### Textauszug
+ + + + +
Auf den Tag genau wird unsere Tochter heute zehn Monate alt. In all den Monaten hat sie nicht nur ihr Gewicht verdreifacht. Nein, sie hat auch von alleine gelernt zu krabbeln, sich hochzuziehen und mit ihrem Umfeld zu kommunizieren. Zu zeigen, wenn sie etwas mag oder eben auch nicht. Sie hat eine räumliche Wahrnehmung entwickelt, kennt die täglichen Routinen und erinnert sich an vertraute Gesichter. Sie liebt Musik und brabbelt schon ihre ersten kleinen Laute vor sich hin. Und das sind nur ein paar der beeindruckenden Meilensteine, die dieser kleine Mensch in so kurzer Zeit eigenständig erreicht hat. Doch das scheint in unserer Gesellschaft nur auf wenig Interesse zu stoßen. Oder warum werden wir ständig nur gefragt, ob sie schon durchschläft? Als wäre das die alles entscheidende Entwicklungsstufe.
+ + + + +
### Aufgaben
1) Beantworte die folgenden Fragen anhand des Textauszugs:
(a) Wie alt wird die Tochter heute?
(b) Wie hat sich ihr Gewicht in all den Monaten verändert?
(c) Wonach werden die Eltern ständig gefragt?
2) Gib den Abschnitt des Textauszugs wieder, der bei „Auf den Tag“ beginnt und nach „alles entscheidende Entwicklungsstufe.“ endet, und ersetze darin „Musik“ durch „Tiere“.
3) Prüfe, ob die folgenden Aussagen mit dem Textauszug übereinstimmen:
(a) Die Tochter hat das Krabbeln von alleine gelernt.
(b) Die Tochter spricht bereits ganze Sätze.
(c) Die Meilensteine der Tochter stoßen in der Gesellschaft auf großes Interesse.

### Datenblock
+ + + + +
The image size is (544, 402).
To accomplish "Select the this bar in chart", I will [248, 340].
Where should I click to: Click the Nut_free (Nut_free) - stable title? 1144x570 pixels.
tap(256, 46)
+ + + + +
### Antworten je Aufgabe
1)
(a) Zehn Monate.
(b) Sie hat ihr Gewicht verdreifacht.
(c) Ob sie schon durchschläft.

2)
Auf den Tag genau wird unsere Tochter heute zehn Monate alt. In all den Monaten hat sie nicht nur ihr Gewicht verdreifacht. Nein, sie hat auch von alleine gelernt zu krabbeln, sich hochzuziehen und mit ihrem Umfeld zu kommunizieren. Zu zeigen, wenn sie etwas mag oder eben auch nicht. Sie hat eine räumliche Wahrnehmung entwickelt, kennt die täglichen Routinen und erinnert sich an vertraute Gesichter. Sie liebt Tiere und brabbelt schon ihre ersten kleinen Laute vor sich hin. Und das sind nur ein paar der beeindruckenden Meilensteine, die dieser kleine Mensch in so kurzer Zeit eigenständig erreicht hat. Doch das scheint in unserer Gesellschaft nur auf wenig Interesse zu stoßen. Oder warum werden wir ständig nur gefragt, ob sie schon durchschläft? Als wäre das die alles entscheidende Entwicklungsstufe.

3)
(a) Ja: „sie hat auch von alleine gelernt zu krabbeln“
(b) Nein: „brabbelt schon ihre ersten kleinen Laute vor sich hin“
(c) Nein: „Doch das scheint in unserer Gesellschaft nur auf wenig Interesse zu stoßen.“